Provided data:
[Begin]
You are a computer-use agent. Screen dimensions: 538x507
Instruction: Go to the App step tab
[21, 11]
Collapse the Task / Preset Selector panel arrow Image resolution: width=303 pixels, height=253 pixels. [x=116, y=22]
[End]
[Begin]
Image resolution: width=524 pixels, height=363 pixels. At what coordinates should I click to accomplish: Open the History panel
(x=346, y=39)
[End]
Problem to work on:
Return the lines from the one with "Image resolution: width=524" to the one with "(x=346, y=39)", both included, copied without any change.

Answer to the problem:
Image resolution: width=524 pixels, height=363 pixels. At what coordinates should I click to accomplish: Open the History panel
(x=346, y=39)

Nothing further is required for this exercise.